### [Reading passage]
--

Since I'm not privileged enough to ever gamble for a good therapist and eloquent enough to layout all my individual factors to make do with any of that; I'll just do them myself than trust the whole thing to anyone...



My sped teacher tried.
Mind that she knew me for more than a decade and should've known better.

Failed spectacularly because her goal is normalization (me becoming more NT) by forcing me to see everything and react like an NT (by getting over it quickly or coping with all of it in ways NTs do like 'agreeing' without contexts or terms that I understand; nothing in between and none of the nuisances of emotional processing), and my goal is just to get rid of this stupid subconscious emotional hung up. :roll:



I don't know.
Talking my feelings out just doesn't work with me at all.
Partially because I am looking for solutions, directions and explanations than whatever constitutes as 'have someone be there for me'. :roll:

The latter is at best, it's a temporary cope. It can be validation, it can be whatever justification that I already can tell myself.

--

Pick up the post about working through emotions without a therapist and carry it on from its last sentence. The rows below come from a different source than the post above.

--

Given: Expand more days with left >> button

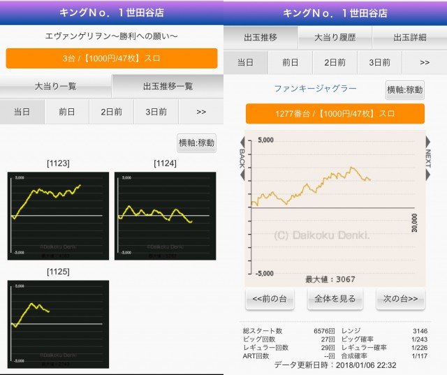Looking at the screenshot, I should point(201,112).
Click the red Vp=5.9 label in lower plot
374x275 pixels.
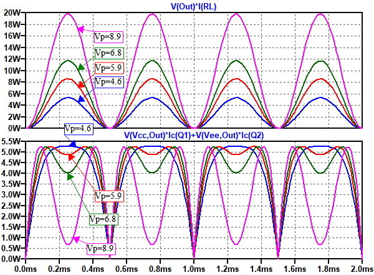tap(109, 196)
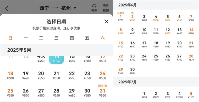Go back using the left arrow
This screenshot has height=102, width=199.
pos(7,8)
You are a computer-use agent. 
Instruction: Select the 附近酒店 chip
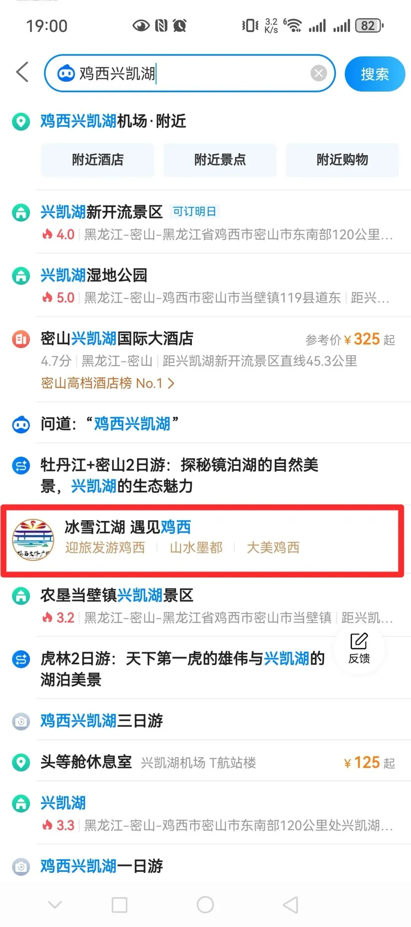click(x=98, y=160)
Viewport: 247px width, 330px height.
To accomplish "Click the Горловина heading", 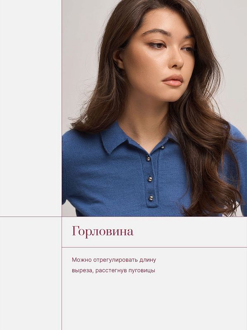I will 103,232.
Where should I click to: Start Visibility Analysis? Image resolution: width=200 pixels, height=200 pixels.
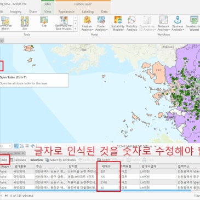tap(132, 23)
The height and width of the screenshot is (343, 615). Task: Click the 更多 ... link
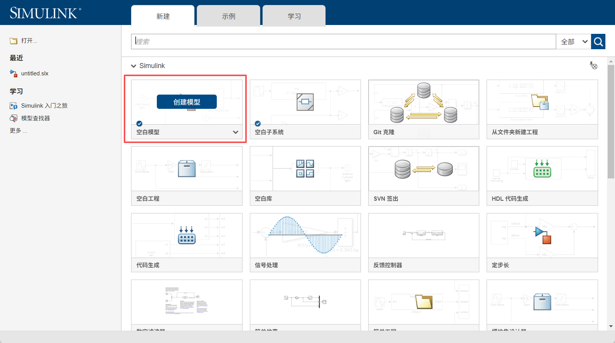pos(18,131)
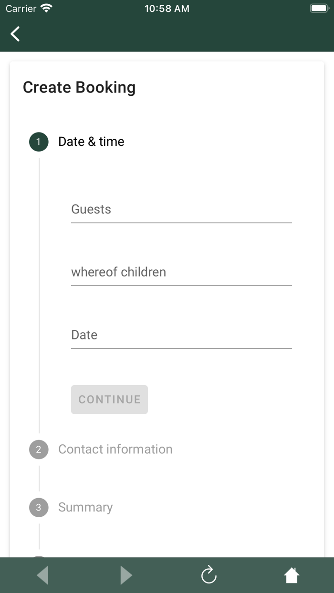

--

### [Task output]
It creates false trust, false growth in me with just more attachment to the other party.

At worst, might as well betray myself and worsen everything.
Ranging from the guilt of 'neediness' to just outright shame or even ruin a relationship.


Yet never an actual emotional processing let alone any semblance of healing. At all.

I have better luck with meditation and connecting deeper with my subconscious aspects.

My standards of an ideal therapist would be at least just like my newly found conscience; nonjudgmental, wise, can actually tell me right from wrong, tells me to be brave and be better, grieve without shame, guides me into processing feelings, when I stand my ground and when to surrender, sees but does not fight nor validate my ego, and no stupid condescending shite and comparisons with NTs.

Except that's virtually not possible. :lol:
My newfound conscience is in my head, and no one else is.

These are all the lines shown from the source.